# Innomatics Research Labs – Advanced GenAI Internship
## Food Delivery Data Integration & Analysis

This notebook demonstrates end-to-end data integration and analysis of a food delivery dataset. 
It combines transactional, user, and restaurant data from multiple formats to create a single source of truth.

All insights are derived exclusively from the final merged dataset, ensuring data consistency and reproducibility.


In [None]:

import pandas as pd
import sqlite3


In [None]:

orders = pd.read_csv('orders.csv')
orders.head()


In [None]:

users = pd.read_json('users.json')
users.head()


In [None]:

# Create SQLite in-memory database and read the SQL file
conn = sqlite3.connect(':memory:')
with open('restaurants.sql', 'r') as f:
    sql_script = f.read()
conn.executescript(sql_script)

# Load restaurants table into pandas
restaurants = pd.read_sql('SELECT * FROM restaurants', conn)
restaurants.head()


In [None]:

# Merge orders + users on user_id
merged1 = pd.merge(orders, users, on='user_id', how='left')

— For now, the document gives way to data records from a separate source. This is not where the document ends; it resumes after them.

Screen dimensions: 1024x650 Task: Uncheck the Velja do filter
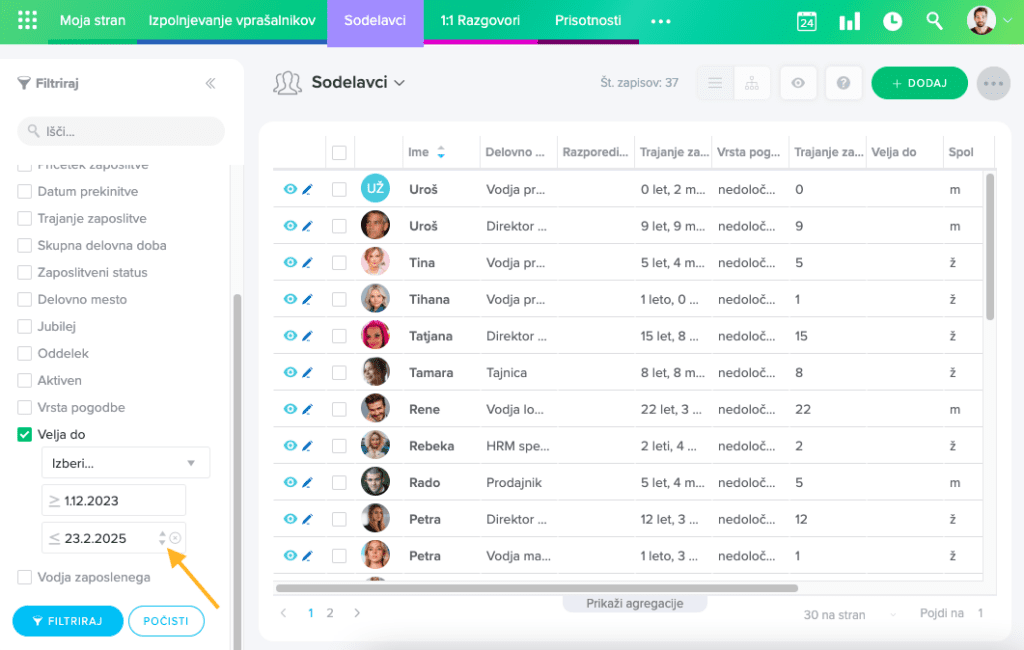pos(25,434)
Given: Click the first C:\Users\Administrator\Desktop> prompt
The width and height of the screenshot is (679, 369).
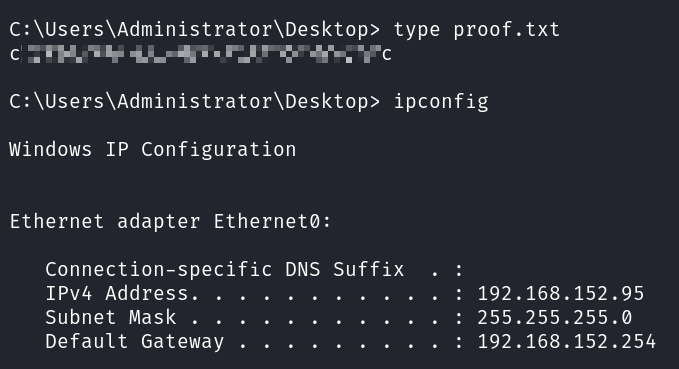Looking at the screenshot, I should point(195,30).
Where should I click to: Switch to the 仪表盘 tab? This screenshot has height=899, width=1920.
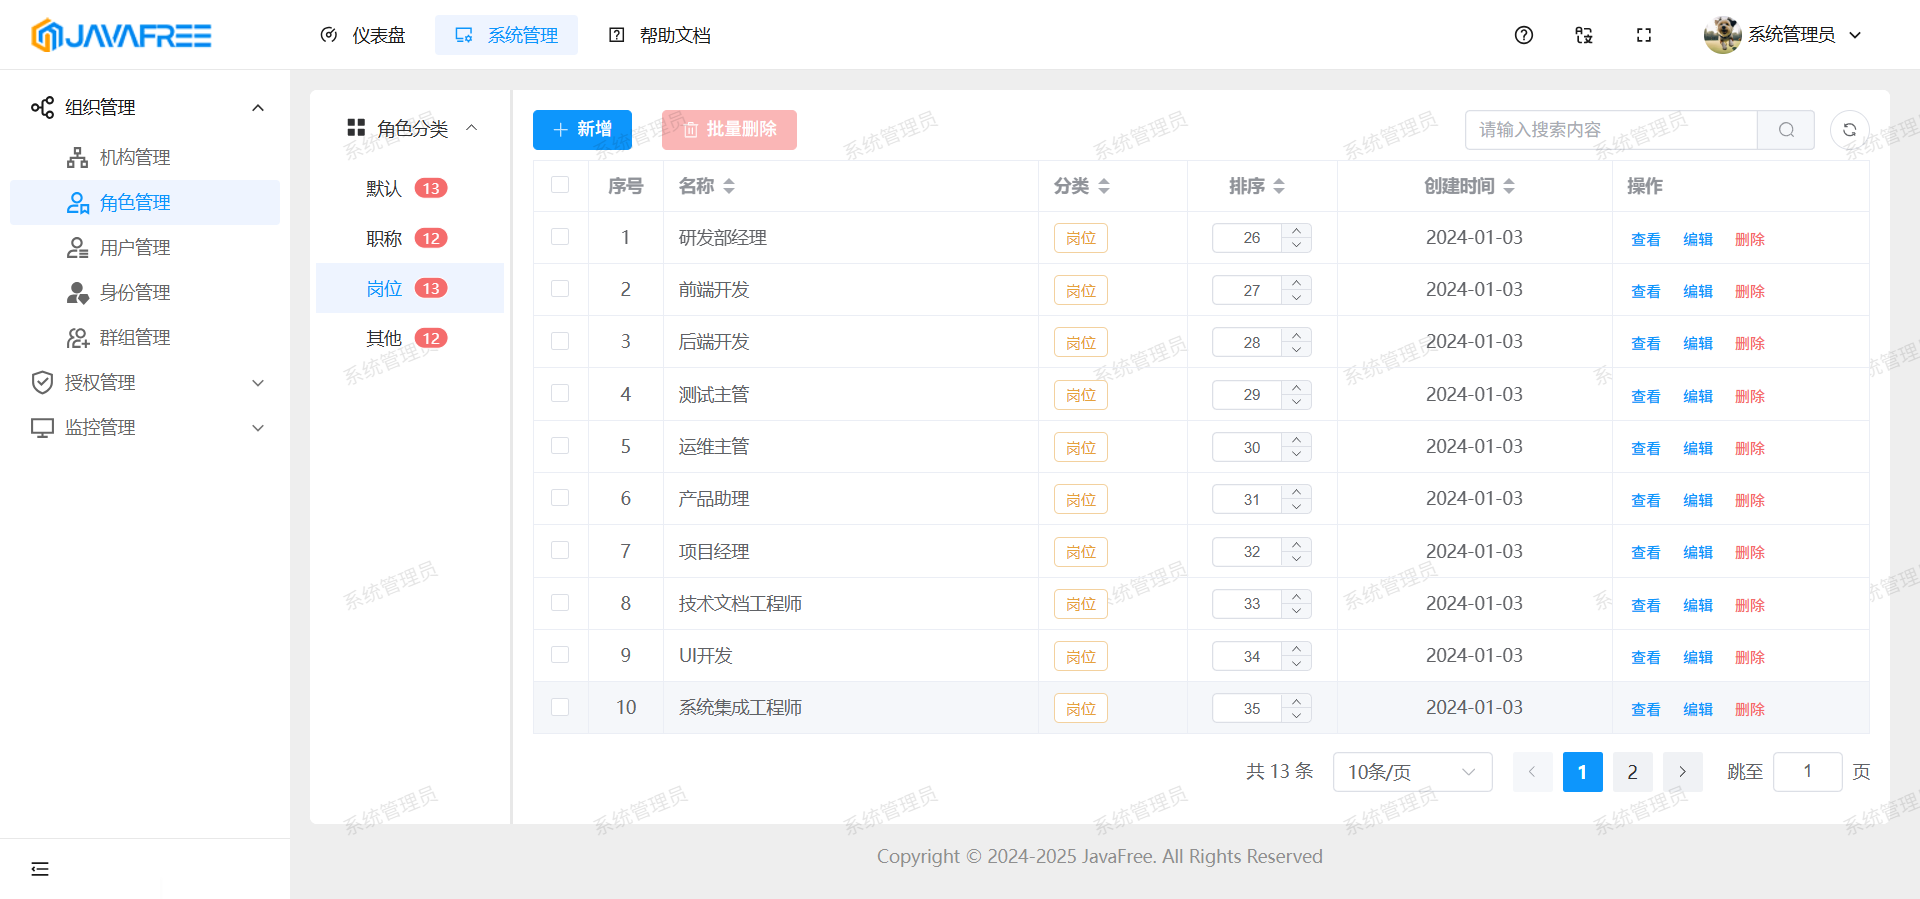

# Merge with restaurants on restaurant_id
final_df = pd.merge(merged1, restaurants, on='restaurant_id', how='left')

final_df.head()


In [None]:

final_df.to_csv('final_food_delivery_dataset.csv', index=False)


In [None]:

# 1. Total orders by Gold members
gold_orders = final_df[final_df['membership']=='Gold']
total_gold_orders = gold_orders.shape[0]

# 2. Total revenue from Hyderabad
total_revenue_hyd = final_df[final_df['city']=='Hyderabad']['total_amount'].sum()

# 3. Distinct users who placed at least one order
distinct_users = final_df['user_id'].nunique()

# 4. Average order value for Gold members
avg_order_value_gold = round(gold_orders['total_amount'].mean(), 2)

# 5. Orders for restaurants with rating >= 4.5
orders_rating_45 = final_df[final_df['rating'] >= 4.5].shape[0]

# 6. Orders in top revenue city among Gold members
gold_city_revenue = gold_orders.groupby('city')['total_amount'].sum()
top_gold_city = gold_city_revenue.idxmax()
orders_top_gold_city = gold_orders[gold_orders['city']==top_gold_city].shape[0]

# Display results
print("✅ Numerical Answers")
print("Total orders by Gold members:", total_gold_orders)
print("Total revenue from Hyderabad:", int(total_revenue_hyd))
print("Distinct users who placed orders:", distinct_users)
print("Average order value (Gold members):", avg_order_value_gold)
print("Orders with rating >= 4.5:", orders_rating_45)
print("Orders in top Gold revenue city:", orders_top_gold_city)
print("Top revenue city among Gold members:", top_gold_city)



# Fill-in-the-Blank Answers

- Column used to join orders.csv and users.json: **user_id**  
- Dataset containing cuisine and rating info: **SQL format**  
- Total rows in final dataset: **10,000**  
- If a user has no matching record in users.json: **NaN**  
- Pandas function to combine datasets: **merge()**  
- Column membership in final dataset originates from: **users.json**  
- Join key for orders + restaurants: **restaurant_id**  
- Column identifying type of food: **cuisine**  
- If a user places multiple orders, their details appear: **multiple**



# Methodology

1. **Load datasets** from multiple formats: CSV, JSON, SQL.
2. **Merge datasets** using left joins to preserve all transactional records.
3. **Create final dataset**: `final_food_delivery_dataset.csv`.
4. **Calculate numerical metrics** using the final dataset.
5. **Document all answers** and fill-in-the-blank responses.
6. **Ensure reproducibility**: all analysis is derived from final dataset only.